## What the task requires
Retype, without changes, every line from the line that contains "You are a computer-use" through the final line of the records. Exclude pictures.

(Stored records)
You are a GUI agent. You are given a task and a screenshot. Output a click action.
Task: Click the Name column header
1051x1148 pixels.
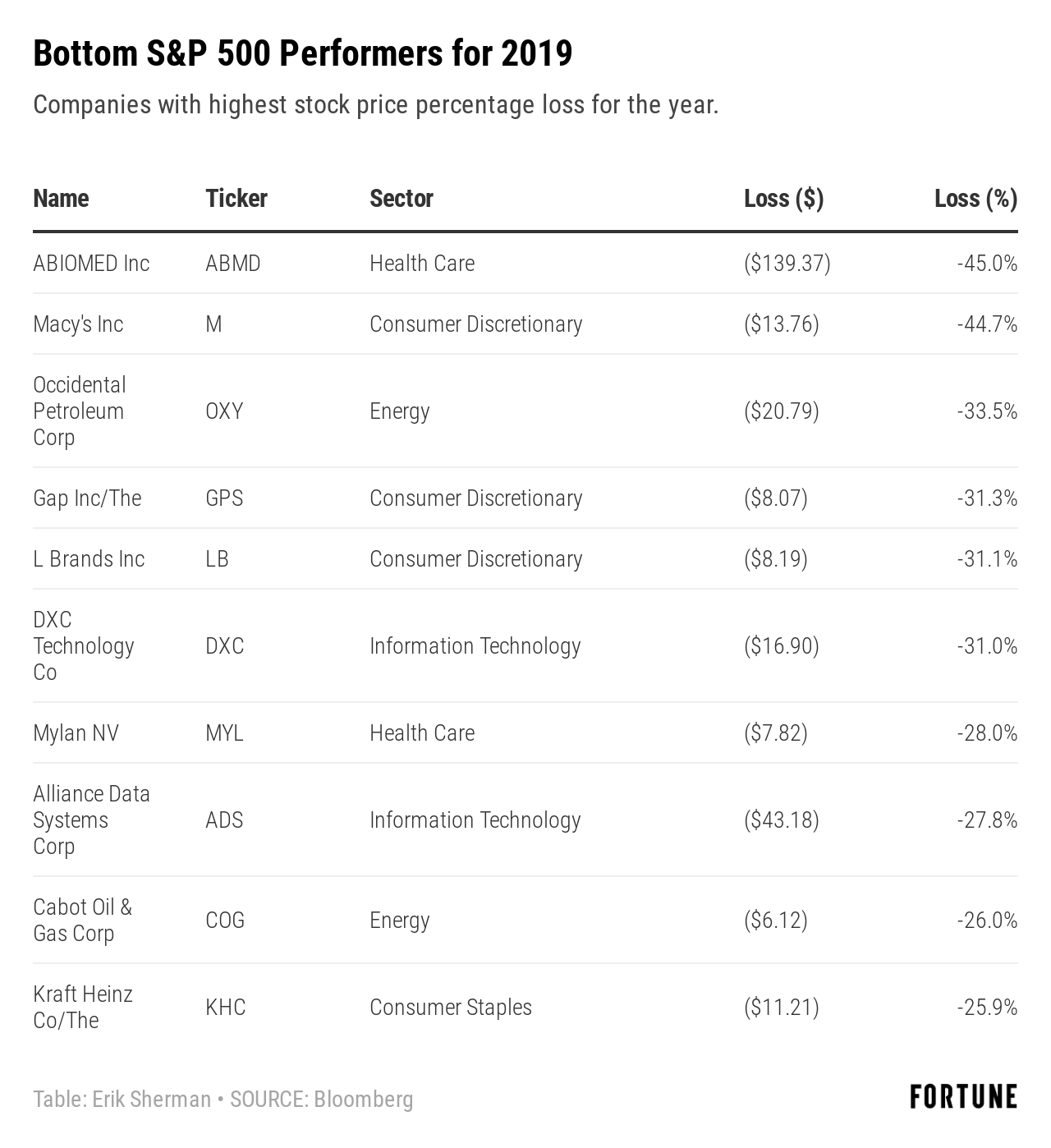(x=61, y=199)
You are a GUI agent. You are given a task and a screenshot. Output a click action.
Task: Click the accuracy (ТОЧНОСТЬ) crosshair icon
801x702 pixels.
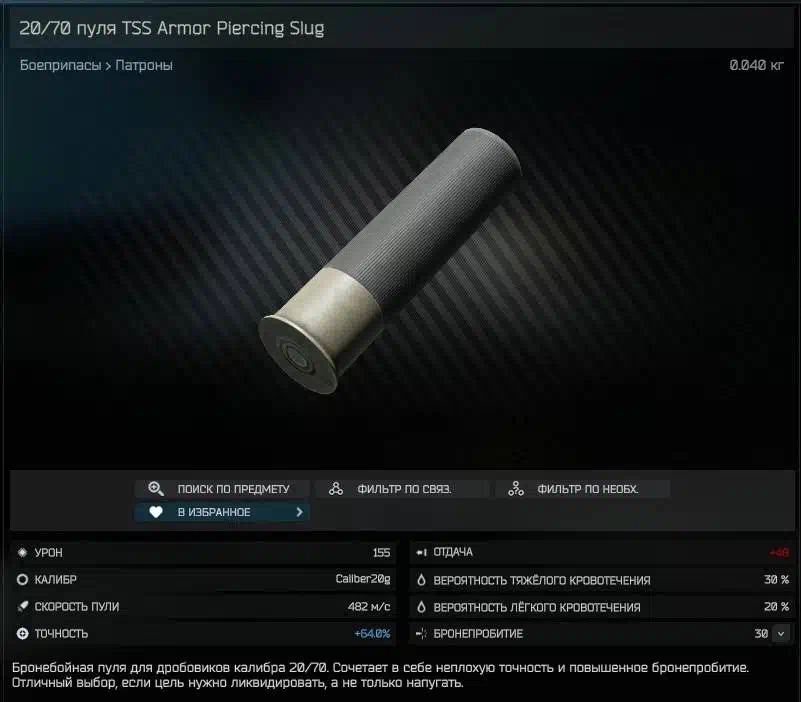point(22,634)
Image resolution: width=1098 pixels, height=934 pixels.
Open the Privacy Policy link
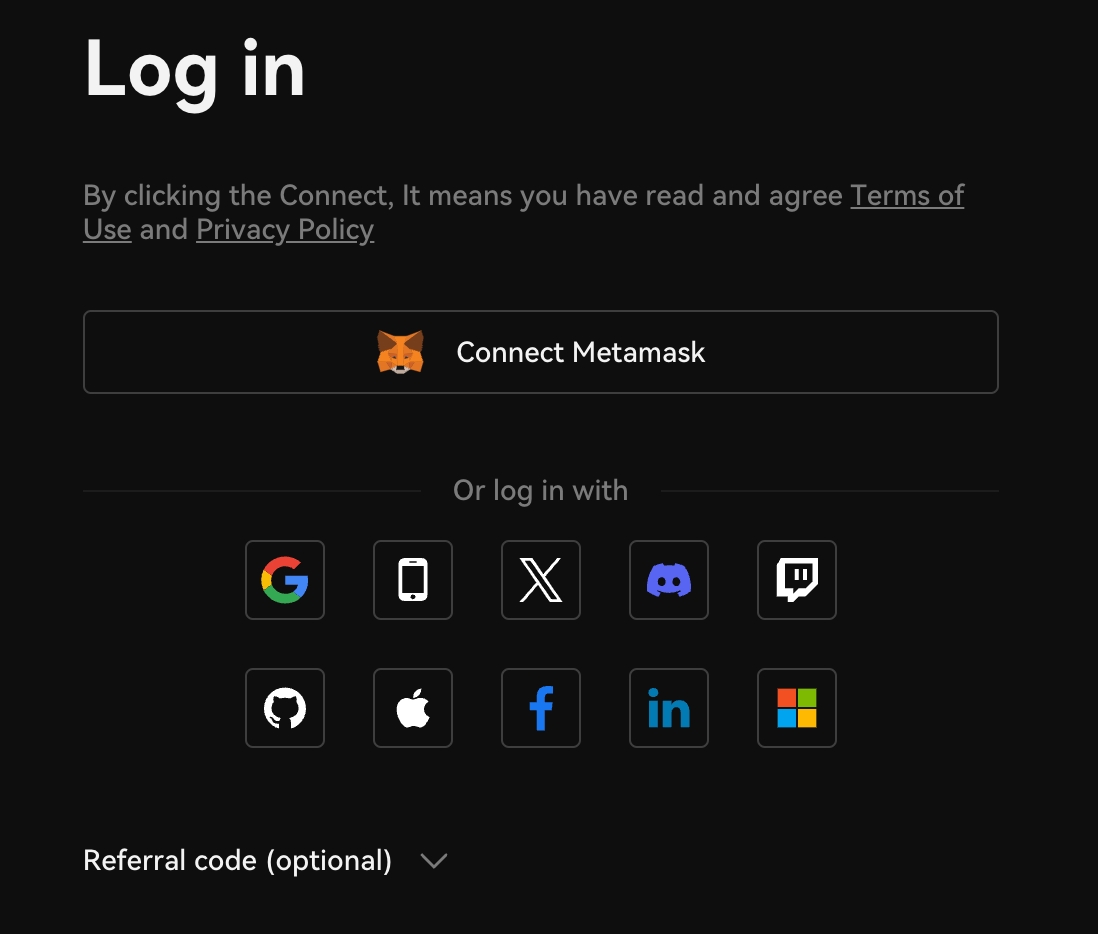285,230
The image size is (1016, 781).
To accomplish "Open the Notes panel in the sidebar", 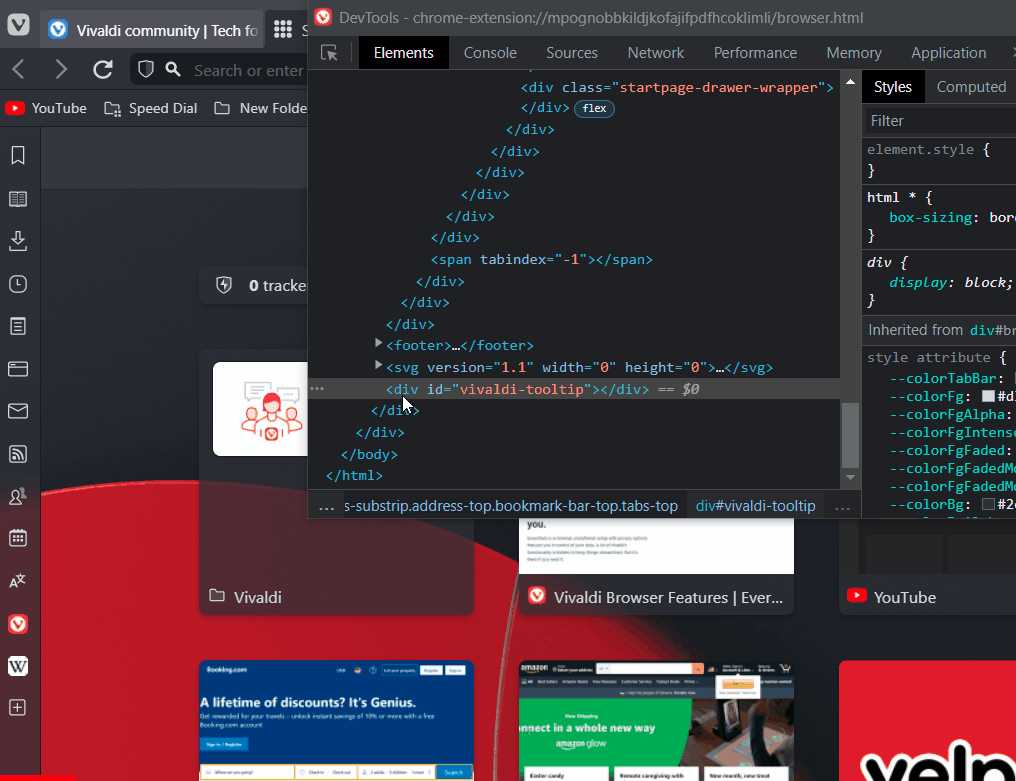I will coord(18,326).
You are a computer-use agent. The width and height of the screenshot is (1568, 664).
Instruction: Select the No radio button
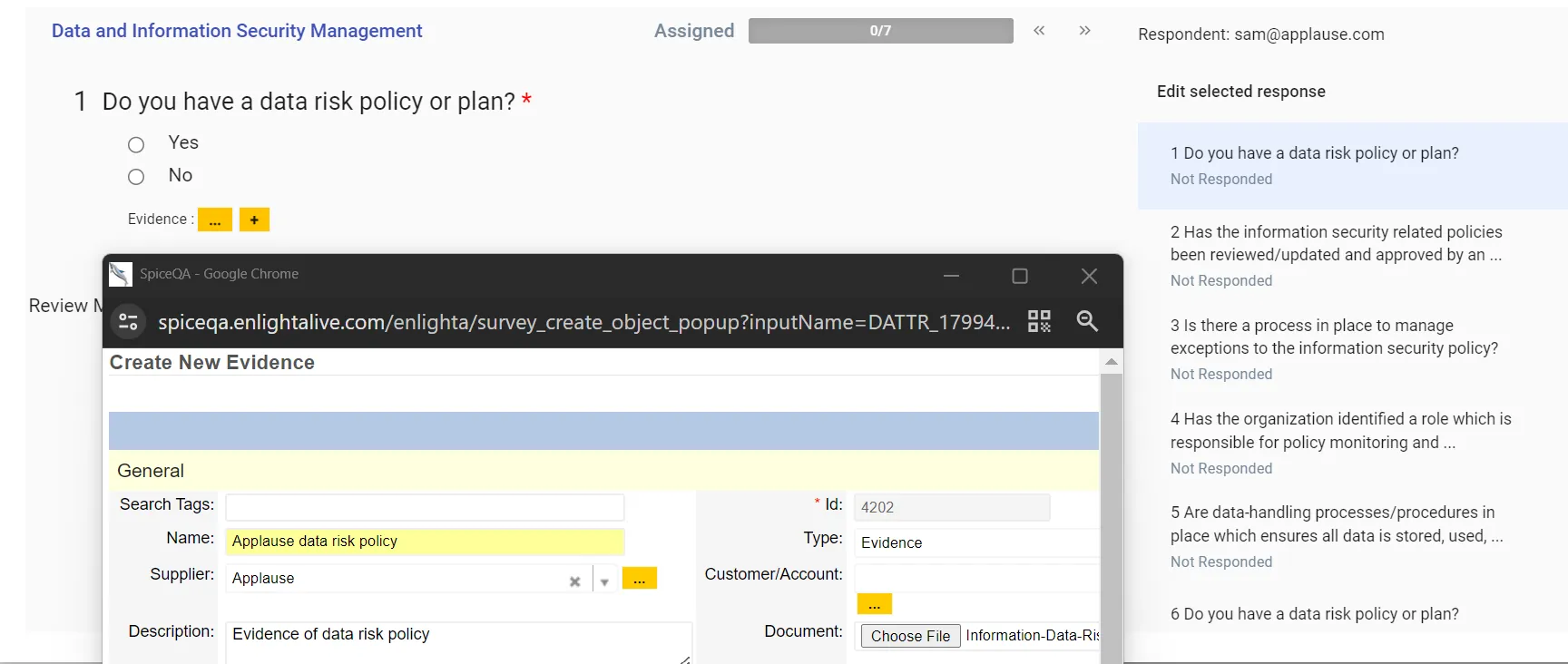pos(136,177)
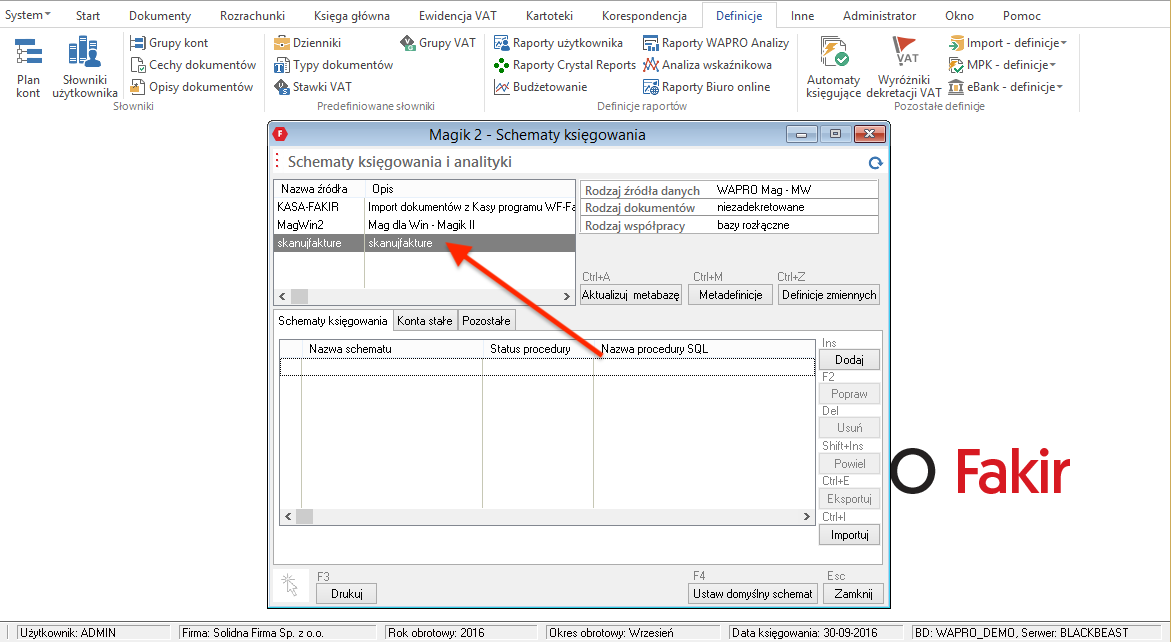This screenshot has height=642, width=1171.
Task: Open Słowniki użytkownika icon
Action: pyautogui.click(x=84, y=66)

## Answer section
You are a computer-use agent. The width and height of the screenshot is (1568, 664).
Instruction: Select the No radio button
pos(136,177)
This screenshot has height=642, width=1171.
Task: Open Słowniki użytkownika icon
Action: pyautogui.click(x=84, y=66)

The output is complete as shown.